--- Exercise description ---
Which lines of the entries hold the string "computer"? Copy each one.

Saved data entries
★ ★ ★ ★ ★ ★ ★

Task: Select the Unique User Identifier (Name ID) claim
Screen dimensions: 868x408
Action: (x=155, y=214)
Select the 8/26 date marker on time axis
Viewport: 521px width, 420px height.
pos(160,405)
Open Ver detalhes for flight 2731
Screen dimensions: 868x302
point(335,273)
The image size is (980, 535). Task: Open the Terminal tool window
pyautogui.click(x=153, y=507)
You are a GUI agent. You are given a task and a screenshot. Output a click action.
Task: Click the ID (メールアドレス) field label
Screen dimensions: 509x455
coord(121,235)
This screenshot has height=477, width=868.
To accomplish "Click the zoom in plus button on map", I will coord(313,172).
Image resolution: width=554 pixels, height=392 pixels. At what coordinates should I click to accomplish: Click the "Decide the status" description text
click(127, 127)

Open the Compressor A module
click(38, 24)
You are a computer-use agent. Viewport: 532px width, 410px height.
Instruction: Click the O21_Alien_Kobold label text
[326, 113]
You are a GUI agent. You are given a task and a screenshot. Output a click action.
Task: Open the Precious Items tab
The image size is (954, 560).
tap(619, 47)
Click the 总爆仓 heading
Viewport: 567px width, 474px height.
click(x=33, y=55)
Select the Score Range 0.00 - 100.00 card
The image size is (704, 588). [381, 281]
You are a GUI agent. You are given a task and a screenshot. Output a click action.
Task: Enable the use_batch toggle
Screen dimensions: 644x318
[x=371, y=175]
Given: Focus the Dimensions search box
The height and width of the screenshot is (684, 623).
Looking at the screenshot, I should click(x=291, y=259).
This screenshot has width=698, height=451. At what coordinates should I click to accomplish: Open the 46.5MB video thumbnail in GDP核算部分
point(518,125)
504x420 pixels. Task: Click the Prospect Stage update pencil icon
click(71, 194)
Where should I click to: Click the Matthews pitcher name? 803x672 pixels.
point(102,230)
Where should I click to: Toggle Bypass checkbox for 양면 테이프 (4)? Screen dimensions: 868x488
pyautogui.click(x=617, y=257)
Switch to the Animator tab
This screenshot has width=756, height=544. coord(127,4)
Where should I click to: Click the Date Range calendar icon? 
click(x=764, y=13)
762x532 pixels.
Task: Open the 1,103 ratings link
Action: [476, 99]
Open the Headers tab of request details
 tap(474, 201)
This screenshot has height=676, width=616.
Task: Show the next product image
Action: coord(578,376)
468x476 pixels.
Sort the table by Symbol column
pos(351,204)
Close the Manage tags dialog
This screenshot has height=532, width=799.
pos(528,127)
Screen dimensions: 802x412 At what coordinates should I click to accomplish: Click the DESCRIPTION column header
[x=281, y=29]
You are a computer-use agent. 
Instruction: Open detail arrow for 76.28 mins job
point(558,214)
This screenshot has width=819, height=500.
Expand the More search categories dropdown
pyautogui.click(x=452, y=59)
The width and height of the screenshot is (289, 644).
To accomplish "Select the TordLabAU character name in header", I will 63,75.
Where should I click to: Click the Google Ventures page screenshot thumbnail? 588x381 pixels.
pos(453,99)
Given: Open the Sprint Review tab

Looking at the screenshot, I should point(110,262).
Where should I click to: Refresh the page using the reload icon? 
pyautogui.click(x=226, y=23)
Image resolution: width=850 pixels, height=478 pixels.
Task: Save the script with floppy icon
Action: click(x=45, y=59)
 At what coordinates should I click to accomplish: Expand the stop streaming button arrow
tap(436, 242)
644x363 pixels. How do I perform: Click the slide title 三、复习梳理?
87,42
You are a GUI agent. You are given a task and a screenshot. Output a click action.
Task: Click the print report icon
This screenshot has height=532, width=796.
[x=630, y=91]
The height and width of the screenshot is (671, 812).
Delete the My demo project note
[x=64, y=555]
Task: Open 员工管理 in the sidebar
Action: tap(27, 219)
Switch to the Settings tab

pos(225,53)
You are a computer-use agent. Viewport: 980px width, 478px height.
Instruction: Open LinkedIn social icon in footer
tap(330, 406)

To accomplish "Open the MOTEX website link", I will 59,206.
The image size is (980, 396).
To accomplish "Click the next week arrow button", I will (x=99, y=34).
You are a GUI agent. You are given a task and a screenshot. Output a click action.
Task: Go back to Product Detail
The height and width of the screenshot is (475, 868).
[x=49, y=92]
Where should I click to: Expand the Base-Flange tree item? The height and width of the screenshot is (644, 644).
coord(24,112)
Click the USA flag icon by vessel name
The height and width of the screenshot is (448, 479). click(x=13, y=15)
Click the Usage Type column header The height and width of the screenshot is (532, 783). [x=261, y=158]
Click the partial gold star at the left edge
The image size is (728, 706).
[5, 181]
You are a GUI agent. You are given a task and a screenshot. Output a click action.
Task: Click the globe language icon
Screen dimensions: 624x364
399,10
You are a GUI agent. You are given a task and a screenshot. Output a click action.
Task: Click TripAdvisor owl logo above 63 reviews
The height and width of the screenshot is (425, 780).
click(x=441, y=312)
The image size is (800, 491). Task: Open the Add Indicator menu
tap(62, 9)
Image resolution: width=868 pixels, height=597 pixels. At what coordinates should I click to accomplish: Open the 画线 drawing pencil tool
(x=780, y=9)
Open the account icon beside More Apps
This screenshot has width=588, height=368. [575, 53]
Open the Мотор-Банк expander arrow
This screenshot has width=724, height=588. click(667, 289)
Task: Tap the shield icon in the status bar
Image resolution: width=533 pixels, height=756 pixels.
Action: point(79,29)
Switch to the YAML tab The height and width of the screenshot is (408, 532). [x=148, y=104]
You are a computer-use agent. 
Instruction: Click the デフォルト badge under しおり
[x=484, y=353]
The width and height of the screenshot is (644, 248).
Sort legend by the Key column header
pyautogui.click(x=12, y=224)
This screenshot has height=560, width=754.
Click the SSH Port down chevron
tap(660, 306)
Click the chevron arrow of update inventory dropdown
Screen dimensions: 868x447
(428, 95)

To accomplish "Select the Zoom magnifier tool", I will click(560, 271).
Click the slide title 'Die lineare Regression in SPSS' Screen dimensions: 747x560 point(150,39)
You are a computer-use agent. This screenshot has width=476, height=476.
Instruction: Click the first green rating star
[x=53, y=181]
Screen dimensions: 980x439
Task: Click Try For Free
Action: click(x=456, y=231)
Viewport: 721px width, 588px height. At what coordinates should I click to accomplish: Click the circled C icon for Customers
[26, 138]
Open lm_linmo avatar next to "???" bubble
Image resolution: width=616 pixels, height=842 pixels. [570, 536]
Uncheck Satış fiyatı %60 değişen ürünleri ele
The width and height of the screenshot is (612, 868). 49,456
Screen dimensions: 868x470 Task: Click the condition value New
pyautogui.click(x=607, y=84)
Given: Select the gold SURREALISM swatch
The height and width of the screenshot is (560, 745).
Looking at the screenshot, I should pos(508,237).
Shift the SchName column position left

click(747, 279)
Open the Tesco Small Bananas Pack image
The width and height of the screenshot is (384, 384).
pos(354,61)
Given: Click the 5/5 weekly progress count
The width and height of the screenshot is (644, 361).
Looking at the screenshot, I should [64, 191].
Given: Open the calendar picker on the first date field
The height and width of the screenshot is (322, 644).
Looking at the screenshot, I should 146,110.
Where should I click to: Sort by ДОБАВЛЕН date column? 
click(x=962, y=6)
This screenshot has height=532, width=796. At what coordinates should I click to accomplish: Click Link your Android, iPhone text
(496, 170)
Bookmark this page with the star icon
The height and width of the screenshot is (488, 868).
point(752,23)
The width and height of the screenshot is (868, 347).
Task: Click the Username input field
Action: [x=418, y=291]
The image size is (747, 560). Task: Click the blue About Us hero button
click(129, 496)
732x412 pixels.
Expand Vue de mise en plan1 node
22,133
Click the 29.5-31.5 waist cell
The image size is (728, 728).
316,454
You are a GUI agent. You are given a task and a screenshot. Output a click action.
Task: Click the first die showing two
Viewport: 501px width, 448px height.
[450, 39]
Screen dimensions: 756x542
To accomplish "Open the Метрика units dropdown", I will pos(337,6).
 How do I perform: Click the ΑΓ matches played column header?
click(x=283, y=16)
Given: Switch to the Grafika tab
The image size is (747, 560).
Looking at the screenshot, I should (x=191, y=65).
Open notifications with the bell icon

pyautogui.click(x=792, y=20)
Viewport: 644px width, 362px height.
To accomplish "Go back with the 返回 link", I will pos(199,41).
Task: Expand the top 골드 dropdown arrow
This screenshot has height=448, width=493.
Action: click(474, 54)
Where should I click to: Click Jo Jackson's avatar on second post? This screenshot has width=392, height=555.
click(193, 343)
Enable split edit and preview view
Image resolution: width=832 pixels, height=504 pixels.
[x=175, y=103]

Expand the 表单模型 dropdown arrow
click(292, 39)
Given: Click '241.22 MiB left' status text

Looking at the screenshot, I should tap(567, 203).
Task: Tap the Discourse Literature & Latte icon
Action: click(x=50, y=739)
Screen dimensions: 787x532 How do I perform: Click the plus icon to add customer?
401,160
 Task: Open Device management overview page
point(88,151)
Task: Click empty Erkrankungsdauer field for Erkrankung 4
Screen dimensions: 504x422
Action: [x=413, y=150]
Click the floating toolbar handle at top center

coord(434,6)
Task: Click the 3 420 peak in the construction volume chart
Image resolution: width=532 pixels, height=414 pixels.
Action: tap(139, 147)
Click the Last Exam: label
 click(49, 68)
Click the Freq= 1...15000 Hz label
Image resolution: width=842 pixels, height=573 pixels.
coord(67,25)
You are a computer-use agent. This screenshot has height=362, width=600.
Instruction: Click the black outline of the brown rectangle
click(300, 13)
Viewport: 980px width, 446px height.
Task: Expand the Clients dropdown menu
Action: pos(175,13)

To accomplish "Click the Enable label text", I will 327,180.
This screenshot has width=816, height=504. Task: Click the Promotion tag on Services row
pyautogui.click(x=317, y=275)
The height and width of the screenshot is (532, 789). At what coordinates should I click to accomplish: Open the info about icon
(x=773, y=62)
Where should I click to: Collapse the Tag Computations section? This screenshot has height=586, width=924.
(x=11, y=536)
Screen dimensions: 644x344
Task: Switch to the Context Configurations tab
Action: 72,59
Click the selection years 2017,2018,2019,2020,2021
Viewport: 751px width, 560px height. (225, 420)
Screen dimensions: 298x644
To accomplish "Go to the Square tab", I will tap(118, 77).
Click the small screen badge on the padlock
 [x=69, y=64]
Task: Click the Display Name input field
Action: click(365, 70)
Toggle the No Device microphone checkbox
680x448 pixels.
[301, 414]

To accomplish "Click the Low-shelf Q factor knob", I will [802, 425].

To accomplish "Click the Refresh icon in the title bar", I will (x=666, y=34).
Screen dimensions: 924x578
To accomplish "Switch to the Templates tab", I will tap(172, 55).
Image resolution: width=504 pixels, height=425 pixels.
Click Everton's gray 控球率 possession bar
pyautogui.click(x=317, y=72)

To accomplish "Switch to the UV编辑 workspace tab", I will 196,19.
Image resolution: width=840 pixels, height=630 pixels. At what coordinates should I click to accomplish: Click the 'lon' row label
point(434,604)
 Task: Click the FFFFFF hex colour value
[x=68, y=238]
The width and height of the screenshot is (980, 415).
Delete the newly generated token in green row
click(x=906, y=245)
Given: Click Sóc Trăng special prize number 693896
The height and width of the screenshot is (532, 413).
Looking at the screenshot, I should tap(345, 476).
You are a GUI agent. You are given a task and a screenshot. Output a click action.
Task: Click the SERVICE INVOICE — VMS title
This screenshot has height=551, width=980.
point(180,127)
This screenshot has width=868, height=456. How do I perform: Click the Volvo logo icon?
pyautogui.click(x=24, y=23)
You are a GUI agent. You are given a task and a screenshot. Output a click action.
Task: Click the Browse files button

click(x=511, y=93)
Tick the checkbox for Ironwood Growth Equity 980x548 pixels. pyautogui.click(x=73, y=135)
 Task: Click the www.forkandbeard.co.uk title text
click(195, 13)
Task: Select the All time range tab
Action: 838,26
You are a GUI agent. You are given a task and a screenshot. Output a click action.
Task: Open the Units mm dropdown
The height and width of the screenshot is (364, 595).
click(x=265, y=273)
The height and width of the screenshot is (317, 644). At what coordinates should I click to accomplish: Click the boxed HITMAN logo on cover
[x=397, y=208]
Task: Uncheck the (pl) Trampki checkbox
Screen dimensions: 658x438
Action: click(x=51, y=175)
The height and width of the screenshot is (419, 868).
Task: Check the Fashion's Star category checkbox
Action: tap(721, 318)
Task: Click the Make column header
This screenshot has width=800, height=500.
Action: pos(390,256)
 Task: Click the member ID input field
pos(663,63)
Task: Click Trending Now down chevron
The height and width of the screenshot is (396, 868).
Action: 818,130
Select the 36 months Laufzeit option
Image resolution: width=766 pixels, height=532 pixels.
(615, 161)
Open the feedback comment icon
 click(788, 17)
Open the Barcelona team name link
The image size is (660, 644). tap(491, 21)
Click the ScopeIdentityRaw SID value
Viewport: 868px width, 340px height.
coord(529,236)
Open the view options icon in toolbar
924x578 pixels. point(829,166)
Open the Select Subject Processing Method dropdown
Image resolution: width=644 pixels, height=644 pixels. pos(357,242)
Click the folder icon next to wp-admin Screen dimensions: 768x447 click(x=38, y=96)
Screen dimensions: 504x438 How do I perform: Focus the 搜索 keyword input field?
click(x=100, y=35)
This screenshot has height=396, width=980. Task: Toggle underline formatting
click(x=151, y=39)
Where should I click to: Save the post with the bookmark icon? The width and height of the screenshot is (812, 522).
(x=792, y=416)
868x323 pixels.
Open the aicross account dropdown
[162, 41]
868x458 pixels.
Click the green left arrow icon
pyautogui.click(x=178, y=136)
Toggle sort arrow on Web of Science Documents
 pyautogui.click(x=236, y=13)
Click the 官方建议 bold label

★ ★ ★ ★ ★ ★ ★

--- Result below ---
You are a computer-use agent. Viewport: 532px width, 410px height.
You are a computer-use agent. 
You are a computer-use agent. Viewport: 980px width, 478px height.
You are a computer-use agent. 
You are a computer-use agent. This screenshot has width=476, height=476.
You are a computer-use agent. This screenshot has height=362, width=600.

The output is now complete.